Compito: Riscrivi le righe comprese tra quella che contiene "Switch to the Konsole tab" e quella che contiene "Looking at the screenshot, I should pyautogui.click(x=40, y=42).", estremi inclusi, scambiando "folder" con "directory" e lasciando invariato tutto il resto.
┌─ Estratto del dataset
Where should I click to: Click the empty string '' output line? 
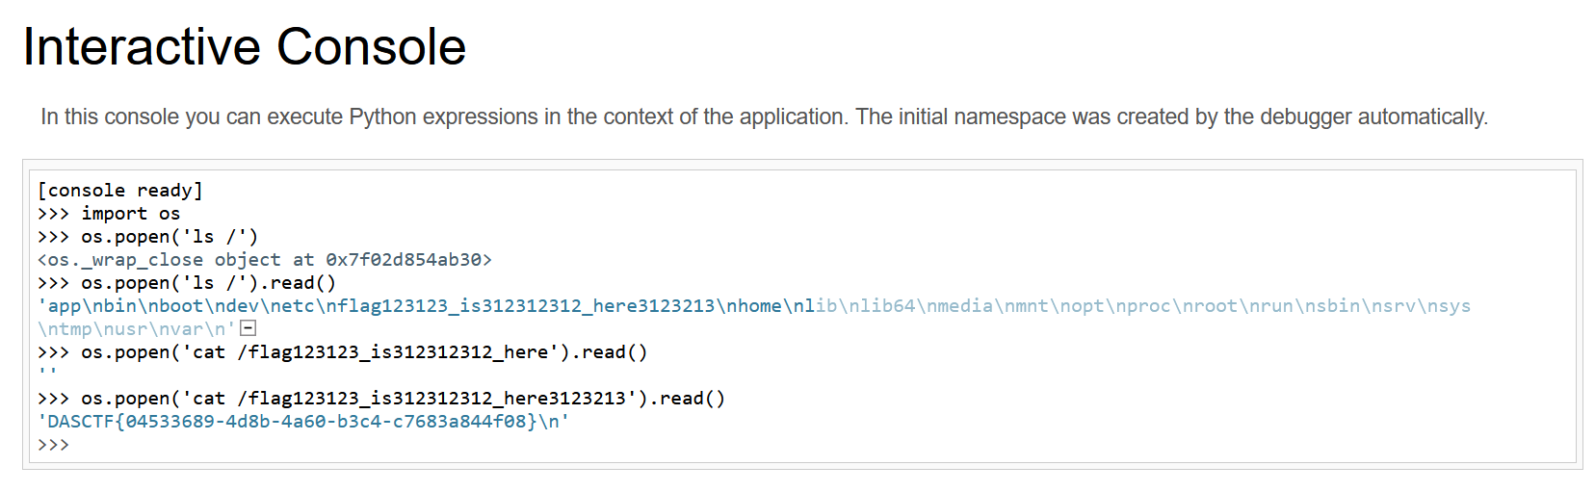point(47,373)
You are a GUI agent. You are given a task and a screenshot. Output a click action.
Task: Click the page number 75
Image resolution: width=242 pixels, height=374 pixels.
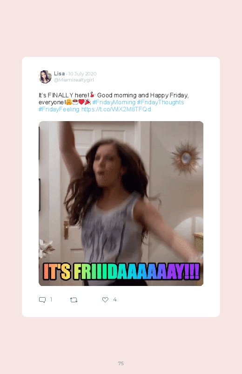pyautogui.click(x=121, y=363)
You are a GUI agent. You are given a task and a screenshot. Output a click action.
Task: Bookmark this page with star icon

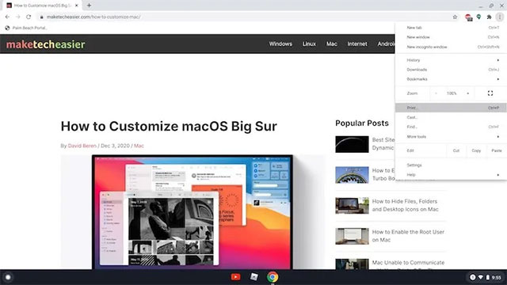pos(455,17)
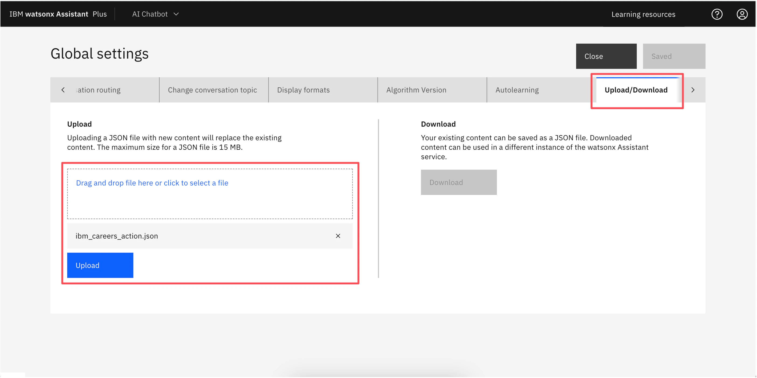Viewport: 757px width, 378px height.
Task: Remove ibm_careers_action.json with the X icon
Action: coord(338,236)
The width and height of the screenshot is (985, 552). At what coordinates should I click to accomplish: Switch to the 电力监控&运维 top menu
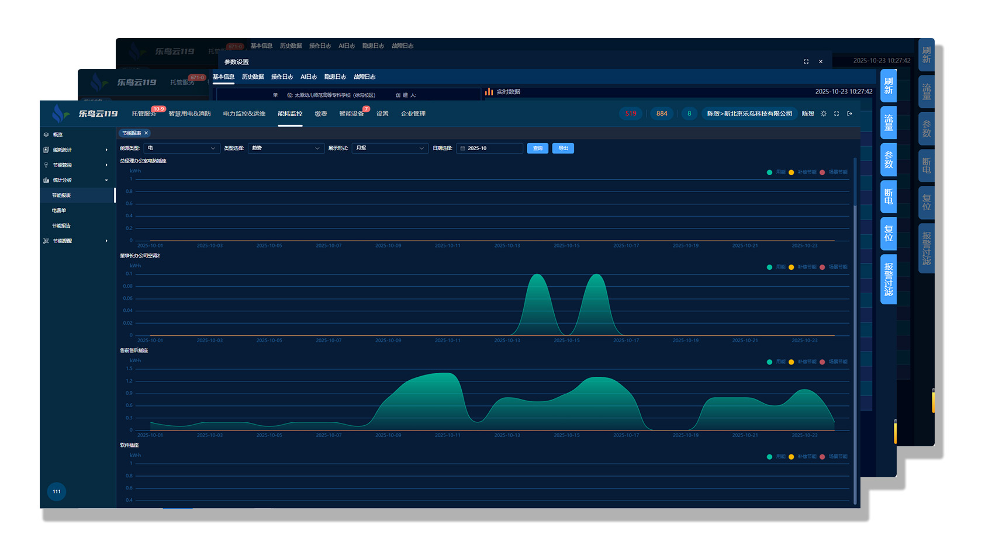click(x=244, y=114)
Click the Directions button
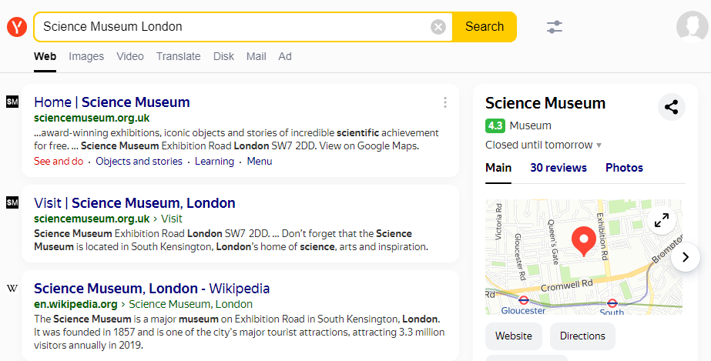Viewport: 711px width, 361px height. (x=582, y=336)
└─
┌─ Estratto del dataset
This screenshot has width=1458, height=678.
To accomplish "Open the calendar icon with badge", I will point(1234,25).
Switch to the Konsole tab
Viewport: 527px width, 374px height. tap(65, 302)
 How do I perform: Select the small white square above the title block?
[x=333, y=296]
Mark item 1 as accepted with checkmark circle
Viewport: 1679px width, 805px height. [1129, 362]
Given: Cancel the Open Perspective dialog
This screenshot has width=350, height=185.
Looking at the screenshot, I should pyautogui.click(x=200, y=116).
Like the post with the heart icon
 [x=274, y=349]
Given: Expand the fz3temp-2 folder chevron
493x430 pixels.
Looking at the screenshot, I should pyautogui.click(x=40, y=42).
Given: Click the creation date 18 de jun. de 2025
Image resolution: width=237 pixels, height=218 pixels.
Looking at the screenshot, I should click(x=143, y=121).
└─
Soluzione:
Switch to the Konsole tab
Viewport: 527px width, 374px height. tap(65, 302)
 How do I perform: Select the small white square above the title block?
[x=333, y=296]
Mark item 1 as accepted with checkmark circle
Viewport: 1679px width, 805px height. [1129, 362]
Given: Cancel the Open Perspective dialog
This screenshot has width=350, height=185.
Looking at the screenshot, I should pyautogui.click(x=200, y=116).
Like the post with the heart icon
 [x=274, y=349]
Given: Expand the fz3temp-2 directory chevron
493x430 pixels.
Looking at the screenshot, I should pyautogui.click(x=40, y=42).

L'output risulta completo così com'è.